Pixel coordinate grounding data:
+--

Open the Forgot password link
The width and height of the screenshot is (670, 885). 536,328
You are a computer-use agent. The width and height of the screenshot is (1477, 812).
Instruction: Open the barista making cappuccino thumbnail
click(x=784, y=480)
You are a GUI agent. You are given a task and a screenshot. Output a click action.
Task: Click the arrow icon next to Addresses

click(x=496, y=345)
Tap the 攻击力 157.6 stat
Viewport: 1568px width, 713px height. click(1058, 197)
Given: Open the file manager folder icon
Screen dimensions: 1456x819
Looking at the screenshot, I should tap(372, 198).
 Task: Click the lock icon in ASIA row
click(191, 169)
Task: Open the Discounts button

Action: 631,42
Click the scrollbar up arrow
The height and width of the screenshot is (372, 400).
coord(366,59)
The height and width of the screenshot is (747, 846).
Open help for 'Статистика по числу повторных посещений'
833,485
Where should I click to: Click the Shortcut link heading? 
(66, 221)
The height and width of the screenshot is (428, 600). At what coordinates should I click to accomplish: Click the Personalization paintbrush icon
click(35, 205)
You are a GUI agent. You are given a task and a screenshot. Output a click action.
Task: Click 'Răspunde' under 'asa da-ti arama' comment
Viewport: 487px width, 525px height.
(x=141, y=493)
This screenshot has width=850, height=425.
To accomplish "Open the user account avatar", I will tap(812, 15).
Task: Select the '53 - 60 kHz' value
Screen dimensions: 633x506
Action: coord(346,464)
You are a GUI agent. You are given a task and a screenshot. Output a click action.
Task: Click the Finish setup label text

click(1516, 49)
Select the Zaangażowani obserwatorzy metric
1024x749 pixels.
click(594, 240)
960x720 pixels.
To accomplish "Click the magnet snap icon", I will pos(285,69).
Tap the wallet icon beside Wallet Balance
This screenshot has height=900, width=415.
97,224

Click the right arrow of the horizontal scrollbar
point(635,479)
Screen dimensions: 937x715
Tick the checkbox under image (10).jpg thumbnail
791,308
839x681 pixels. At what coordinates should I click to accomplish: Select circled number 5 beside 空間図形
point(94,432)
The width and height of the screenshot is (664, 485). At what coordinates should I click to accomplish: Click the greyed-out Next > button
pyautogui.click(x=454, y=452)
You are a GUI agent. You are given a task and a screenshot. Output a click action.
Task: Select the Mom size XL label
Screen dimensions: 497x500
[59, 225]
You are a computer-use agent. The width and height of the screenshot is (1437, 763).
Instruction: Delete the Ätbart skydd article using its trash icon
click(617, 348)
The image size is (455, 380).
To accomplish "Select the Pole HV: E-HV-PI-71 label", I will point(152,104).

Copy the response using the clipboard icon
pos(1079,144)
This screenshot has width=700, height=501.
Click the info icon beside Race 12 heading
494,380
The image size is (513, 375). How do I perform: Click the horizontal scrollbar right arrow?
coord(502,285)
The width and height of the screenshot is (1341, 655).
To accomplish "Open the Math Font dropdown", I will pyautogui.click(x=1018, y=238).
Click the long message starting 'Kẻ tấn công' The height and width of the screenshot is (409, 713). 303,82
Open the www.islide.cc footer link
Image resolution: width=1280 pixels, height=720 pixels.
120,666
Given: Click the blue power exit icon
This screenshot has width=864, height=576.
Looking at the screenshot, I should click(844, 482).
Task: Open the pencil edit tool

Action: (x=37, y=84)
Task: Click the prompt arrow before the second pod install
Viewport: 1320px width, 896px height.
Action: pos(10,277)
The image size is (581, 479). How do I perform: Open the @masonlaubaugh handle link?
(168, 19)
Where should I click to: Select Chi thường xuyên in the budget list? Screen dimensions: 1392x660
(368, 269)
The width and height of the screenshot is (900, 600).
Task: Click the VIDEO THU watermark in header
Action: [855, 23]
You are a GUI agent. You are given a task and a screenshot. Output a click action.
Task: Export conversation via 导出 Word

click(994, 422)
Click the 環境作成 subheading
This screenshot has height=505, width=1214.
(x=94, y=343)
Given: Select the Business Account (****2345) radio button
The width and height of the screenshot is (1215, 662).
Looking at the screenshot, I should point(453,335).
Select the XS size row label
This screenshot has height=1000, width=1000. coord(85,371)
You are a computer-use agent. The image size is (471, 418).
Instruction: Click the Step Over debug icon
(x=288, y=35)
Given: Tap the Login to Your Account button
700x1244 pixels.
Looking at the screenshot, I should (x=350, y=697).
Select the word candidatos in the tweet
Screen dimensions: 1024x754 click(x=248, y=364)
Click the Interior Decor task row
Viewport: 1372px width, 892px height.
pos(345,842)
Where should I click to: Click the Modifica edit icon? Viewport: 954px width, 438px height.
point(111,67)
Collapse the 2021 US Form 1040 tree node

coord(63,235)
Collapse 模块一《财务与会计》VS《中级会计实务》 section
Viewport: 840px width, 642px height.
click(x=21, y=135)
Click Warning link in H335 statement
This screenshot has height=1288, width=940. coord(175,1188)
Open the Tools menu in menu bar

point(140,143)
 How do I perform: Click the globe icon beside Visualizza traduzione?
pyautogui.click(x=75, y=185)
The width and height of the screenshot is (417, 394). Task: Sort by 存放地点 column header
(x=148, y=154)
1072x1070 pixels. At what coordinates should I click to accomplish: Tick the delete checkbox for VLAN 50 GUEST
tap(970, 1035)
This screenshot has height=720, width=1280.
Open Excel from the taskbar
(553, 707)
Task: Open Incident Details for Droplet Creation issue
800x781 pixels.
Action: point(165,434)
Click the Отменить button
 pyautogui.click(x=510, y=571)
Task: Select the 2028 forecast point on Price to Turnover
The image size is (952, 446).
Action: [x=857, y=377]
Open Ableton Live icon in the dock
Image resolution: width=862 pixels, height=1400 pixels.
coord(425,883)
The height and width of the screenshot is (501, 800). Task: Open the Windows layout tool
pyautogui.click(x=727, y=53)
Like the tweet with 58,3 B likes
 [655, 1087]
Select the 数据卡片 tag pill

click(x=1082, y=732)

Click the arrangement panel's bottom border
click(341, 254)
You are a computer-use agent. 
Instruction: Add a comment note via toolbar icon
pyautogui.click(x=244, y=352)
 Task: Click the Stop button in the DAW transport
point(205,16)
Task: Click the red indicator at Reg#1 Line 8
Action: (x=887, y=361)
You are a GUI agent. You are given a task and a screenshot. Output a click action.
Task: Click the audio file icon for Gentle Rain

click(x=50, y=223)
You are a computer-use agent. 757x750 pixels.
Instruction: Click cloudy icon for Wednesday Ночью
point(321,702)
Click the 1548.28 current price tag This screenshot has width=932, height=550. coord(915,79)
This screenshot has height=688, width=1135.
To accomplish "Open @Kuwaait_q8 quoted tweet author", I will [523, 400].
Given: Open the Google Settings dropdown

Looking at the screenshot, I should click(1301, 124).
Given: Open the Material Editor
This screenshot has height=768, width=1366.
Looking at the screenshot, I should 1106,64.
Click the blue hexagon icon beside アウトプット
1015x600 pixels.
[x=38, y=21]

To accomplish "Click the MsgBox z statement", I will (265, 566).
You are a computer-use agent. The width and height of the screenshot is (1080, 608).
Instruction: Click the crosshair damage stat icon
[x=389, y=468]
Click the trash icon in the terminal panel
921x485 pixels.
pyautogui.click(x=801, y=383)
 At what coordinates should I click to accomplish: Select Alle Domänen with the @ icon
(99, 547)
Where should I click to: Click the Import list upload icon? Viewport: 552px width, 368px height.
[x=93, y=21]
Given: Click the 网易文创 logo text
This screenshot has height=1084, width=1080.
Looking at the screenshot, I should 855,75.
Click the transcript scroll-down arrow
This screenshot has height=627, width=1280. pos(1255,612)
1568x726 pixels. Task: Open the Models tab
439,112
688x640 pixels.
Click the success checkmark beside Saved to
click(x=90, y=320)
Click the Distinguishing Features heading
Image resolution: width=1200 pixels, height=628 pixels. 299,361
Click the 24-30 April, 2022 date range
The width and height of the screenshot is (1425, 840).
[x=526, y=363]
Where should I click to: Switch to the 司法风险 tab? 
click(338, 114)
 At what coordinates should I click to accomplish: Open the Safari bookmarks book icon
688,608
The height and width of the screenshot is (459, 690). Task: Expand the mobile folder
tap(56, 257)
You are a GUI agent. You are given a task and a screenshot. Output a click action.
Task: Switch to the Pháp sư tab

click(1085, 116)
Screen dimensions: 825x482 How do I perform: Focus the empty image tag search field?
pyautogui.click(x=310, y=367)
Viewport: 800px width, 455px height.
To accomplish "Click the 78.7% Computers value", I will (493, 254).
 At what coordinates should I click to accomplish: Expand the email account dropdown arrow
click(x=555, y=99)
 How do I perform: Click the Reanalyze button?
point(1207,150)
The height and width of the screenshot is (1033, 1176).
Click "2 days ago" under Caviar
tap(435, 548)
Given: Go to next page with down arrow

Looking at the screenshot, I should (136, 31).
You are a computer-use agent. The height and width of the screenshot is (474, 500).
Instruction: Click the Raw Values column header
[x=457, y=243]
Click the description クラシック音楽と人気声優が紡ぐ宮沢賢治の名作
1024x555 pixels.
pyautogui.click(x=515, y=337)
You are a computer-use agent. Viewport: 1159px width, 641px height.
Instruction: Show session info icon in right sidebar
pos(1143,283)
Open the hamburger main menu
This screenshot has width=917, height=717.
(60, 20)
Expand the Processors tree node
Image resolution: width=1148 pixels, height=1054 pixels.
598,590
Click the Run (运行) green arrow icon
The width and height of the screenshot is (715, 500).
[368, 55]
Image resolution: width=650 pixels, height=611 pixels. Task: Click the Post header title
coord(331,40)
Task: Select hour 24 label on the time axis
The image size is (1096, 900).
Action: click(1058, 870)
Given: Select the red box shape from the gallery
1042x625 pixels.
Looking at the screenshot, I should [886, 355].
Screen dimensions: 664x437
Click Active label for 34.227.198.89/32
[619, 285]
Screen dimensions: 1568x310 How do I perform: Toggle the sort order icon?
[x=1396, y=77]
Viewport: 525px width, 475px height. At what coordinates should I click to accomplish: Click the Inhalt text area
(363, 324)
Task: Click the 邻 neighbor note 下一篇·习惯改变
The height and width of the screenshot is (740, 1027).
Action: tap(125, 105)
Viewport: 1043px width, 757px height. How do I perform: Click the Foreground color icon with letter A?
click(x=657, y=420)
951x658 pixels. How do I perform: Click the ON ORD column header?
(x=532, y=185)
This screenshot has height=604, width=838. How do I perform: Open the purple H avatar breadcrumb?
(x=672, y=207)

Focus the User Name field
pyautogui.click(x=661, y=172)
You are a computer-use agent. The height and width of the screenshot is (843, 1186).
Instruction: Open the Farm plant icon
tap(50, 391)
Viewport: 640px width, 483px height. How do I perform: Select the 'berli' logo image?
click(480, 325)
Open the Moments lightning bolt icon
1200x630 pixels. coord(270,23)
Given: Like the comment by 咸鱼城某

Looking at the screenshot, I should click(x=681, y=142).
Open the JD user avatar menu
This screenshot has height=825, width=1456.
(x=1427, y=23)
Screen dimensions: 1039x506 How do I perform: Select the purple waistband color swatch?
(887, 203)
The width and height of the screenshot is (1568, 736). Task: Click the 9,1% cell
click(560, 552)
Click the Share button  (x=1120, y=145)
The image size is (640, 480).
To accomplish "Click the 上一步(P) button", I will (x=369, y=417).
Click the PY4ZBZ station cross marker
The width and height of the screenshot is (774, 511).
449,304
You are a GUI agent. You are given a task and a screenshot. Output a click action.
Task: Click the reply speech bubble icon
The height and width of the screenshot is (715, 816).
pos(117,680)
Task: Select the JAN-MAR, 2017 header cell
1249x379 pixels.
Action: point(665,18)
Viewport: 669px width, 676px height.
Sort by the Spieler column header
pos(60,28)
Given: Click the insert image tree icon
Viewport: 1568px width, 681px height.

+--

**Instructions to follow**:
Could you return all lines from the records that include the word "blue"?

**Task result**:
Given: Click the blue power exit icon
Click the blue hexagon icon beside アウトプット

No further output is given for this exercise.